Вот всем хорош Горький, а не играет… Да что он говорит? Как это он не играет… В карты не играет… А так все время, что он его знает, играет свою роль, и играет превосходнейше… Если б не стал он писателем, то стал бы актером. А вот Леонид Андреев сегодня почему-то не спускал с него глаз… Смотрел бы на Горького, ведь именно Горький его вытащил из неизвестности, опубликовал в альманахе «Знание», издал два тома рассказов и повестей, в том числе и нашумевшую «Бездну», о которой уж очень критически отозвалась в печати графиня Софья Андреевна Толстая. Ясно, что и «Новое время» не упустило возможности обрушиться на молодого писателя.

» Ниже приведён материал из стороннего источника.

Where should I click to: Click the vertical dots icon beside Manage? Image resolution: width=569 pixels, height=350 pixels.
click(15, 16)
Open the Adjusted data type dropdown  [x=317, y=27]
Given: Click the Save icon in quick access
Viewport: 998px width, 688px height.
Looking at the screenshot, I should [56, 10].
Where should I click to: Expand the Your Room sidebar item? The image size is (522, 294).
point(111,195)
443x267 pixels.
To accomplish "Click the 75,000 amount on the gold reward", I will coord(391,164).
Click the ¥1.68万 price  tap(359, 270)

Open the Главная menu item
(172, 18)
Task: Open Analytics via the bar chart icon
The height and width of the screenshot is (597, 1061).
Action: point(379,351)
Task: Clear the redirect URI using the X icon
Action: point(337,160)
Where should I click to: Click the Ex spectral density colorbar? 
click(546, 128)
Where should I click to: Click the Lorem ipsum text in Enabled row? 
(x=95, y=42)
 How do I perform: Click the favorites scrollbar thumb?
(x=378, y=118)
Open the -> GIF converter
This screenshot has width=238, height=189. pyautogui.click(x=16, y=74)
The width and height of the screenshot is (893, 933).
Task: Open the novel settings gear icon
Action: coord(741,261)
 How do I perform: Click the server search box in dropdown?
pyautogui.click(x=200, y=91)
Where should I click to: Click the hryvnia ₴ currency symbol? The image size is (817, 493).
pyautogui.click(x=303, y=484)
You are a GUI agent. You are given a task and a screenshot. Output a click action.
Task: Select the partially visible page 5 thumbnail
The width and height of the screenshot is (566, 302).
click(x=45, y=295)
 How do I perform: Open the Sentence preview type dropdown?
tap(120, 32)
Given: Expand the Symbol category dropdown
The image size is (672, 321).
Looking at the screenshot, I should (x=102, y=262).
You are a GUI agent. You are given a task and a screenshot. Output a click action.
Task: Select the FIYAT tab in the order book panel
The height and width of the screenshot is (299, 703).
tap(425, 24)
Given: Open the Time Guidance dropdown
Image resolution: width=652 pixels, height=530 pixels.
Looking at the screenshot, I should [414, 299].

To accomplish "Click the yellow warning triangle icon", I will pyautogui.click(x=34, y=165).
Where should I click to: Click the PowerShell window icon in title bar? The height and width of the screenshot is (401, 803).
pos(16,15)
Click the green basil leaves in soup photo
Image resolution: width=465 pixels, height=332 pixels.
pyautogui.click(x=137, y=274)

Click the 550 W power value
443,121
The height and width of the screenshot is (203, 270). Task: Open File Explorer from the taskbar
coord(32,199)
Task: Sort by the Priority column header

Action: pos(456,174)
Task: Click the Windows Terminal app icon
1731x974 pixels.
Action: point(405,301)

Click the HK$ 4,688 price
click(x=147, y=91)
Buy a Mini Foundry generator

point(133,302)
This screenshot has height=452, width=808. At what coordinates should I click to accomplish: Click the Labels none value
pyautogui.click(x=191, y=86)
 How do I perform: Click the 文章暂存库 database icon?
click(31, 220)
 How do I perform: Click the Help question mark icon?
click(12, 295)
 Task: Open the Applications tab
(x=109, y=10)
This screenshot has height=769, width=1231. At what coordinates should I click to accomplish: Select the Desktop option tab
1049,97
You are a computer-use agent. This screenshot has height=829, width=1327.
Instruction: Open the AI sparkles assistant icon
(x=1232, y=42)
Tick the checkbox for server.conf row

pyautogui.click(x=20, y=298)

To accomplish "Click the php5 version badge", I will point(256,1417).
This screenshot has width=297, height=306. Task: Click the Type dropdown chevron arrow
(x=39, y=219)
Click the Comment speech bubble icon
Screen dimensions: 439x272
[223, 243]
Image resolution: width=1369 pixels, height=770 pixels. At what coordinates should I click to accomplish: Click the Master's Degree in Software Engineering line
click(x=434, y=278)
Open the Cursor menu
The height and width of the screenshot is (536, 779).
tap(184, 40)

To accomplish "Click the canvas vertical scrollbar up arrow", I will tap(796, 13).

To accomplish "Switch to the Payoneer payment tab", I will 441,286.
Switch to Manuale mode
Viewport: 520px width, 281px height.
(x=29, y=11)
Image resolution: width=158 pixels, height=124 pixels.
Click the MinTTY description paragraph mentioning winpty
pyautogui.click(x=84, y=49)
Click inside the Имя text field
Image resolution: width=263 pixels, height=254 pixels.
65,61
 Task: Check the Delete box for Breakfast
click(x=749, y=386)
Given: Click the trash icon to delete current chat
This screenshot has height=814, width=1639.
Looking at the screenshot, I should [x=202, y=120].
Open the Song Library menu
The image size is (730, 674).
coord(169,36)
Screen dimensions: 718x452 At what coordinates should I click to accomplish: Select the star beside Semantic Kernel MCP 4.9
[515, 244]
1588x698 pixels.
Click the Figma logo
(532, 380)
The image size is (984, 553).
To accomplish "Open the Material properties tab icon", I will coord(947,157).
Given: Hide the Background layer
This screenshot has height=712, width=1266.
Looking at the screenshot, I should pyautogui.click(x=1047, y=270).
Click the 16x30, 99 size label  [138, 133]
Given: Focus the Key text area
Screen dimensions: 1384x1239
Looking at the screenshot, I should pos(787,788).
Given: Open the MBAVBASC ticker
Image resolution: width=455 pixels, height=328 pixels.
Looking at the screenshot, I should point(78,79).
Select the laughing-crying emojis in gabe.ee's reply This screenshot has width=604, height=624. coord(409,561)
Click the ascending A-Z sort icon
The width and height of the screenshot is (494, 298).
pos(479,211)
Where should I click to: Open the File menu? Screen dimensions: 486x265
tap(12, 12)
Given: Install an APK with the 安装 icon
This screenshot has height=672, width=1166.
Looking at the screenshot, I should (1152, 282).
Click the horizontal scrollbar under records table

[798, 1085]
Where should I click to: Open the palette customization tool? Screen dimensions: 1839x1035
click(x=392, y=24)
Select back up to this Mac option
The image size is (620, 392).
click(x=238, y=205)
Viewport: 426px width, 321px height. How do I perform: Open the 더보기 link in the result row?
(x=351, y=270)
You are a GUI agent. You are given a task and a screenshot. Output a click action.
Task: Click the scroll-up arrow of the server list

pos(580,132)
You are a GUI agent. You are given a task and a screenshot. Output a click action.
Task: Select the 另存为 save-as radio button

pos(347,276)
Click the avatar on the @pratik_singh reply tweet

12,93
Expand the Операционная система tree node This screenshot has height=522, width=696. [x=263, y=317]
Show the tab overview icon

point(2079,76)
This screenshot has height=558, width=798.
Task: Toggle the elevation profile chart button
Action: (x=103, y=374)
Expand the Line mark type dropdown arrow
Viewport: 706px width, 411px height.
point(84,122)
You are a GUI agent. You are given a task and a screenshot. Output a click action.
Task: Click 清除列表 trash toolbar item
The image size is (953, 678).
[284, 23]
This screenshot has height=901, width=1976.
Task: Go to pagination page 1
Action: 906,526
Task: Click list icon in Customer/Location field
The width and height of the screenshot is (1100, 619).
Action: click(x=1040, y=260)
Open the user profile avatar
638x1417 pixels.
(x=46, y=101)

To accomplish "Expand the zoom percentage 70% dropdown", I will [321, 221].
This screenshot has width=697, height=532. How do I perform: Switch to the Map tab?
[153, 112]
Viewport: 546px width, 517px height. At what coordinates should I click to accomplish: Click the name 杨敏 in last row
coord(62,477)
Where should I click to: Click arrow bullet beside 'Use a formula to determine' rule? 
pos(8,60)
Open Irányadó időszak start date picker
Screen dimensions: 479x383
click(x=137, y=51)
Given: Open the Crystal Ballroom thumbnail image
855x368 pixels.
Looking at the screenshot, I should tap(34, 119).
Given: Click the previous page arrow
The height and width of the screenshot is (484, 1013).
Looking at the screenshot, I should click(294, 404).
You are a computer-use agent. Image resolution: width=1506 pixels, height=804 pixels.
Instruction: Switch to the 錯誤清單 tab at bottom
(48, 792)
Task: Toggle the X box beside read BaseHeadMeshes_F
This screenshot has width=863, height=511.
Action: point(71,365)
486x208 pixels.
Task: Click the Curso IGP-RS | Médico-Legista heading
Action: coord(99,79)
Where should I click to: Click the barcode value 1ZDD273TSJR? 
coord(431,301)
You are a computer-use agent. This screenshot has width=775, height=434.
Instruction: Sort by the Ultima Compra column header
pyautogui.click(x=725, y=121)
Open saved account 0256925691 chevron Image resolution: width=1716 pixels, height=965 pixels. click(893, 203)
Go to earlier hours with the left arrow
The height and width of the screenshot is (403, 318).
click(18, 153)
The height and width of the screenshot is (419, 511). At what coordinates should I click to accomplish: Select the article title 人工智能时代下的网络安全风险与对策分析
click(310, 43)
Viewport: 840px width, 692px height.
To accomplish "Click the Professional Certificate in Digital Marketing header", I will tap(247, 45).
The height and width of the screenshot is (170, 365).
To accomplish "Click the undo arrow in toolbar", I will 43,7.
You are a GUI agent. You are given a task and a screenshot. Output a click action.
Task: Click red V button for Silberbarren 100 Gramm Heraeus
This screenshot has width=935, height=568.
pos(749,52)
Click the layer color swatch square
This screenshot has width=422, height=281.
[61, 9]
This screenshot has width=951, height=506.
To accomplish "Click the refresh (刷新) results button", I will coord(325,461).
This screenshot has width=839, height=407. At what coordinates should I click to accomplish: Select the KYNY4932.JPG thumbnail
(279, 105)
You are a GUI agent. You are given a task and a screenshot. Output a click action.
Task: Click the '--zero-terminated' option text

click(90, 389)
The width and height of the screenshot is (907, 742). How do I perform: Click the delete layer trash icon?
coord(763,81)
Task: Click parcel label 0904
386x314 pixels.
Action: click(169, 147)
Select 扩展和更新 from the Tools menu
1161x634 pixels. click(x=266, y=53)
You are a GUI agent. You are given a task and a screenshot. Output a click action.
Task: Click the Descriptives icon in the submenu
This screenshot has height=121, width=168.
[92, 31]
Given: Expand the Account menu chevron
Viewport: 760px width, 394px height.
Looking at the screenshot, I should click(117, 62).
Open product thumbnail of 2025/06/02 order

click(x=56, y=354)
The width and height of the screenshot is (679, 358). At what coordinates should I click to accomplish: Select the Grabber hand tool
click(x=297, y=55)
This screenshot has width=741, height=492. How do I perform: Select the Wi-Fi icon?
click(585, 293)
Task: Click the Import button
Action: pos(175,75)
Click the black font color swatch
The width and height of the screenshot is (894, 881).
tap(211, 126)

Шаляпин пришел домой, приласкал своих детей, обнял Иолу Игнатьевну, быстро пробежал десятка два писем и записок с бесконечными просьбами выступить в благотворительных концертах, достать два — четыре билета на очередное выступление в Большом театре. Кто только не просил у него билеты… Артисты, художники, купцы, рестораторы, официанты, чиновники, аристократы, партнеры по карточной игре. Залетел высоко, всем виден, всем захотелось послушать и посмотреть Федьку Шаляпина… Вот так залетел… Ну да ладно, с этим он разберется… Мало ли кто его просит. Не может же он все просьбы удовлетворить. Может же он чуточку понежиться и отдохнуть после такого сложного гастрольного лета. Одесса в мае — июне, Рига в июле, Нижний в августе. К тому же все время обдумывал новую роль Еремки во «Вражьей силе». И так всегда. Труд. Труд… Без отдыха, без пауз, порой без сна. Ведь 20 сентября его первое выступление в «Фаусте», а потом, через несколько дней, видимо, он впервые выступит со своим Еремкой. А это не такая простая партия, не говоря уж о постановке. Удастся ли режиссеру сколотить ансамбль… Единственное, о чем он попросил милого Теляковского, — это выступить с Еремкой несколько раз подряд, чтобы отточить роль пластически…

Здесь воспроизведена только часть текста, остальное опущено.